• **SET PROBLEM**:
Revise the items below by replacing "GUI agent" with "interface assistant" at every occurrence, leaving all other text unchanged.

• **INPUT**:
■ ■ ■ ■
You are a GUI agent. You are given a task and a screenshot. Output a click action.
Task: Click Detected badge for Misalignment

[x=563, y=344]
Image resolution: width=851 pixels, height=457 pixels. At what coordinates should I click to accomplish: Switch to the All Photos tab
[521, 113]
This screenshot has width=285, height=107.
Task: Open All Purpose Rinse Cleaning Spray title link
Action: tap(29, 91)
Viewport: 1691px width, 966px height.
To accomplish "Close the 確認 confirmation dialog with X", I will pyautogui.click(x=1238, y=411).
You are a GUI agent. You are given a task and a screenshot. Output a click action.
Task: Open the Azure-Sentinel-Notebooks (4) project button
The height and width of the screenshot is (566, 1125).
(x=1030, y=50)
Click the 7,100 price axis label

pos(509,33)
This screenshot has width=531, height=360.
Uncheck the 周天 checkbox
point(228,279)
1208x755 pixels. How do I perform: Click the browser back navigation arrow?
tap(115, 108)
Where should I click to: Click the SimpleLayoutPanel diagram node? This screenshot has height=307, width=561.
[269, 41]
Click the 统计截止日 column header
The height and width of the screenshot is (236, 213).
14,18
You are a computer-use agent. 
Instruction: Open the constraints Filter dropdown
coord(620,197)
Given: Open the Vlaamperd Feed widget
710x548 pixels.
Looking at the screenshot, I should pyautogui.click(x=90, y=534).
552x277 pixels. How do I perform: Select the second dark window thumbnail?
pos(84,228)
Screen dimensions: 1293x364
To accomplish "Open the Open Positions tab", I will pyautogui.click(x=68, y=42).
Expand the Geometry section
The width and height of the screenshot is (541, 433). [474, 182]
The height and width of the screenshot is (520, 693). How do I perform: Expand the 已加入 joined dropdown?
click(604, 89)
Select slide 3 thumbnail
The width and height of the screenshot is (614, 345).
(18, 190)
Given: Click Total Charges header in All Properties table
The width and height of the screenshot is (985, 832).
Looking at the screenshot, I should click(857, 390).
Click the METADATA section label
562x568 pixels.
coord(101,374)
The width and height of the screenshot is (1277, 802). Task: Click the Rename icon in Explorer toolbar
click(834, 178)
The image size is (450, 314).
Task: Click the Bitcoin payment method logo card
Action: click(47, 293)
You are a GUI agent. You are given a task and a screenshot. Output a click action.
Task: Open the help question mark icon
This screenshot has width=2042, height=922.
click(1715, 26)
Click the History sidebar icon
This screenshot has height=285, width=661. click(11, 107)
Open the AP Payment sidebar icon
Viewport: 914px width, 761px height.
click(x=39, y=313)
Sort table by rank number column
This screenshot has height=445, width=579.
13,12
■ ■ ■ ■
• **SOLVED PROBLEM**:
You are a interface assistant. You are given a task and a screenshot. Output a click action.
Task: Click Detected badge for Misalignment

[x=563, y=344]
Image resolution: width=851 pixels, height=457 pixels. At what coordinates should I click to accomplish: Switch to the All Photos tab
[521, 113]
This screenshot has width=285, height=107.
Task: Open All Purpose Rinse Cleaning Spray title link
Action: tap(29, 91)
Viewport: 1691px width, 966px height.
To accomplish "Close the 確認 confirmation dialog with X", I will pyautogui.click(x=1238, y=411).
You are a interface assistant. You are given a task and a screenshot. Output a click action.
Task: Open the Azure-Sentinel-Notebooks (4) project button
The height and width of the screenshot is (566, 1125).
(x=1030, y=50)
Click the 7,100 price axis label

pos(509,33)
This screenshot has width=531, height=360.
Uncheck the 周天 checkbox
point(228,279)
1208x755 pixels. How do I perform: Click the browser back navigation arrow?
tap(115, 108)
Where should I click to: Click the SimpleLayoutPanel diagram node? This screenshot has height=307, width=561.
[269, 41]
Click the 统计截止日 column header
The height and width of the screenshot is (236, 213).
14,18
You are a computer-use agent. 
Instruction: Open the constraints Filter dropdown
coord(620,197)
Given: Open the Vlaamperd Feed widget
710x548 pixels.
Looking at the screenshot, I should pyautogui.click(x=90, y=534).
552x277 pixels. How do I perform: Select the second dark window thumbnail?
pos(84,228)
Screen dimensions: 1293x364
To accomplish "Open the Open Positions tab", I will pyautogui.click(x=68, y=42).
Expand the Geometry section
The width and height of the screenshot is (541, 433). [474, 182]
The height and width of the screenshot is (520, 693). How do I perform: Expand the 已加入 joined dropdown?
click(604, 89)
Select slide 3 thumbnail
The width and height of the screenshot is (614, 345).
(18, 190)
Given: Click Total Charges header in All Properties table
The width and height of the screenshot is (985, 832).
Looking at the screenshot, I should click(857, 390).
Click the METADATA section label
562x568 pixels.
coord(101,374)
The width and height of the screenshot is (1277, 802). Task: Click the Rename icon in Explorer toolbar
click(834, 178)
The image size is (450, 314).
Task: Click the Bitcoin payment method logo card
Action: click(47, 293)
You are a interface assistant. You are given a task and a screenshot. Output a click action.
Task: Open the help question mark icon
This screenshot has width=2042, height=922.
click(1715, 26)
Click the History sidebar icon
This screenshot has height=285, width=661. click(11, 107)
Open the AP Payment sidebar icon
Viewport: 914px width, 761px height.
click(x=39, y=313)
Sort table by rank number column
This screenshot has height=445, width=579.
13,12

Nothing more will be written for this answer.